Sans doute le premier pont, jeté en 43 av. JC à l’emplacement actuel de la passerelle Saint-Laurent, n’aurait jamais vu le jour. Mais d’autres histoires se seraient alors glissées dans le site de Grenoble, nous laissant d’autres traces… Voici le jeu mental auquel s’est exercé le plasticien Fabrice Clapiès dans sa cartographie imaginaire.

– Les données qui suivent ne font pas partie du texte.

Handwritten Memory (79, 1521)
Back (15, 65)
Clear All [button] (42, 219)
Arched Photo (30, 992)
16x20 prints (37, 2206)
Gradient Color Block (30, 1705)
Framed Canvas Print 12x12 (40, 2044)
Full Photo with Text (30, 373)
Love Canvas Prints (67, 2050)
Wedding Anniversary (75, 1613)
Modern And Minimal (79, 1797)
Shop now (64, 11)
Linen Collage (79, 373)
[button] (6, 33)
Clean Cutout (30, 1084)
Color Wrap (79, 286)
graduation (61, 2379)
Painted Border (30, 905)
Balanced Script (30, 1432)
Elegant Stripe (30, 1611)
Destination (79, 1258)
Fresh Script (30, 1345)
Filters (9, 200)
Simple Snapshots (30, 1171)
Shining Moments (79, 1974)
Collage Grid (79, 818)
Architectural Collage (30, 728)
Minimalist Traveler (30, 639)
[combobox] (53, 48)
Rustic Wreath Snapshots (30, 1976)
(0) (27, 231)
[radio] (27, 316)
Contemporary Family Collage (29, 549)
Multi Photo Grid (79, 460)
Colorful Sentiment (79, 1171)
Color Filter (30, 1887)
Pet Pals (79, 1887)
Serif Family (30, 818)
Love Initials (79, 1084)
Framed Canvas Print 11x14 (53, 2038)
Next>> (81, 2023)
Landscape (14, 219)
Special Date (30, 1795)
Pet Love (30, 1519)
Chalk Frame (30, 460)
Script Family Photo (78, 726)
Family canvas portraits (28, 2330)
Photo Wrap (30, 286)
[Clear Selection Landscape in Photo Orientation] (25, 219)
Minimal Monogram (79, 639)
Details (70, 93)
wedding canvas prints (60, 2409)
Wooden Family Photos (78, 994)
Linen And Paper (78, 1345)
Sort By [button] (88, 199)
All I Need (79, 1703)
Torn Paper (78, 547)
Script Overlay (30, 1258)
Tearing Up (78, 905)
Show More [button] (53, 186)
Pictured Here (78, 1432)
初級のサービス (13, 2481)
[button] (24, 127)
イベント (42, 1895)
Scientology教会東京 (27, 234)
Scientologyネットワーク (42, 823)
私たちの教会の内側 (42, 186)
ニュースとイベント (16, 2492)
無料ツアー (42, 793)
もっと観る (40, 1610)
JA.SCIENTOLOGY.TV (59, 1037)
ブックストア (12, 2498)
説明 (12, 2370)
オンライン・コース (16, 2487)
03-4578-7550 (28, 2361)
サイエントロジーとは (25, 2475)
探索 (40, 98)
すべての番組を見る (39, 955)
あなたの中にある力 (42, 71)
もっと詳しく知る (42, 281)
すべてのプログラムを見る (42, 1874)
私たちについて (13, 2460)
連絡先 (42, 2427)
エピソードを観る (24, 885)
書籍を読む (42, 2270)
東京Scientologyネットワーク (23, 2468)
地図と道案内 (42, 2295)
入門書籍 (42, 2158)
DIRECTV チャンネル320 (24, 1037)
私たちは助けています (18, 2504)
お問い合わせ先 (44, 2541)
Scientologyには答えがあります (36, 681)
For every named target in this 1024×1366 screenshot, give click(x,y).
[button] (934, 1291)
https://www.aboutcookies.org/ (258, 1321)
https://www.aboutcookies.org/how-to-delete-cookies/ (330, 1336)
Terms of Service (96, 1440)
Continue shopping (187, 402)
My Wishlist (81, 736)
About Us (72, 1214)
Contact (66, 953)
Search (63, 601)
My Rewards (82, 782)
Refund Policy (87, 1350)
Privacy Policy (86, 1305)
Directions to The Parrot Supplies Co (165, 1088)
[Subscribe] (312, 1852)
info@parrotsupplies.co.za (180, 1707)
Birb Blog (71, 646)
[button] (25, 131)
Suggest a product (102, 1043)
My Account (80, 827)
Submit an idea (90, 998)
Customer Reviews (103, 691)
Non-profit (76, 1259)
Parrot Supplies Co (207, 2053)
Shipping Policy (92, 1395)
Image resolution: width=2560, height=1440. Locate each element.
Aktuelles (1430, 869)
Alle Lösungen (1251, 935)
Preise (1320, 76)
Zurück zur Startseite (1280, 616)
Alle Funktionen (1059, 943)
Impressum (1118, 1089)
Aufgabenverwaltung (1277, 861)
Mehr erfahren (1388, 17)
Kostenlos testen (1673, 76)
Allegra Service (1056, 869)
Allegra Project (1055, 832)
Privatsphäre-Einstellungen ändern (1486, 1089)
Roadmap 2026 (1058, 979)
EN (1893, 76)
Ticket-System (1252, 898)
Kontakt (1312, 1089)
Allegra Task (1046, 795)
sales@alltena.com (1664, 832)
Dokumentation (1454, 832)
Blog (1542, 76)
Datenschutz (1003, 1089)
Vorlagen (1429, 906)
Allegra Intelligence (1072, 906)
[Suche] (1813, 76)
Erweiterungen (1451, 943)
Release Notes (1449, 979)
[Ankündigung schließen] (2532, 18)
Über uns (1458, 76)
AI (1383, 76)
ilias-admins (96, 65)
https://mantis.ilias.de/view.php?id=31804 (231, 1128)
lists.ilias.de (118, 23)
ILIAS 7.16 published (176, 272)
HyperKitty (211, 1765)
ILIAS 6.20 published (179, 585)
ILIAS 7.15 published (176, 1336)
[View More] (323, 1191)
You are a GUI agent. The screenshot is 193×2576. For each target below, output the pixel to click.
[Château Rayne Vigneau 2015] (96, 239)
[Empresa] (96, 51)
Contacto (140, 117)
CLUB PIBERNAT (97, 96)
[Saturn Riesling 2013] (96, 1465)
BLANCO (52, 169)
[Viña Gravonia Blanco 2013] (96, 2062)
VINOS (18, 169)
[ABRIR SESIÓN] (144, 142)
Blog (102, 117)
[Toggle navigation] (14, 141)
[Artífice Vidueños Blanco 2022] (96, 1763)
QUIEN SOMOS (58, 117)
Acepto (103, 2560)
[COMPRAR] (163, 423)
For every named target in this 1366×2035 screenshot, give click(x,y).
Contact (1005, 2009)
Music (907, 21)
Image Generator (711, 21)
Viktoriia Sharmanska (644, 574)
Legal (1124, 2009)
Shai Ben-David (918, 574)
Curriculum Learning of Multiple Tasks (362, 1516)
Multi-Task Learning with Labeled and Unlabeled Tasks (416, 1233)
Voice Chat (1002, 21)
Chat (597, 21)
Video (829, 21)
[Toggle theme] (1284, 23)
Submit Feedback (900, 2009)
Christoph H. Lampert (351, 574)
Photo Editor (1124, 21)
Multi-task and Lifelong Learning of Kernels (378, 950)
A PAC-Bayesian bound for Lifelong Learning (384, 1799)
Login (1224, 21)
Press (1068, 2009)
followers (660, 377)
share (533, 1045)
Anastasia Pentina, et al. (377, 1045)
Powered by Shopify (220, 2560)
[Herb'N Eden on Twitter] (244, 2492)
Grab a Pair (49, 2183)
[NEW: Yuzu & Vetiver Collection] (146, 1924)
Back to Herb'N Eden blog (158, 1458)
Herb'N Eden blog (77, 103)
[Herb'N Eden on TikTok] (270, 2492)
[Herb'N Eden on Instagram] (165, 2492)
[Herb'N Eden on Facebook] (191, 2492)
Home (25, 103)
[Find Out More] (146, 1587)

Face à l’actuelle Bastille, le port, à l’échelle exacte du port de Marseille, est protégé des crues de l’Isère, mais il efface en grande partie la ville du XIXe siècle. Plus au sud, borné par un arc de triomphe, un axe élyséen parallèle au cours Jean -Jaurès durant 2 kilomètres conduit à la Place de la Concorde, au jardin des Tuileries puis au Louvre. Plus loin, mais dans le même alignement, Central Park et ses parcellaires de gratte-ciel. Dans le parc, la Maison de la radio au nord et la Butte Montmartre au sud. À la confluence de l’Isère et du Drac, l’île de la Cité et l’île Saint-Louis. Pas de cathédrale Notre-Dame pourtant car sur le site du Synchrotron il semble difficile de faire cohabiter sciences de l’atome et catholicisme ! Le Champ de Mars et le Palais de Chaillot sont installés dans les méandres de l’Isère, plein Est. Entre le Drac et le Massif du Vercors, le quartier des affaires de la Défense avec son boulevard circulaire. Tout cela tient ici à bonne échelle, aussi les zones industrielles et les grosses voies de circulation restent en périphérie, Et puis immuables le Néron, le Vercors et Belledonne, comme pour endiguer ces eaux visibles ou souterraines qui laissent tant flotter et dériver les bâtiments remarquables.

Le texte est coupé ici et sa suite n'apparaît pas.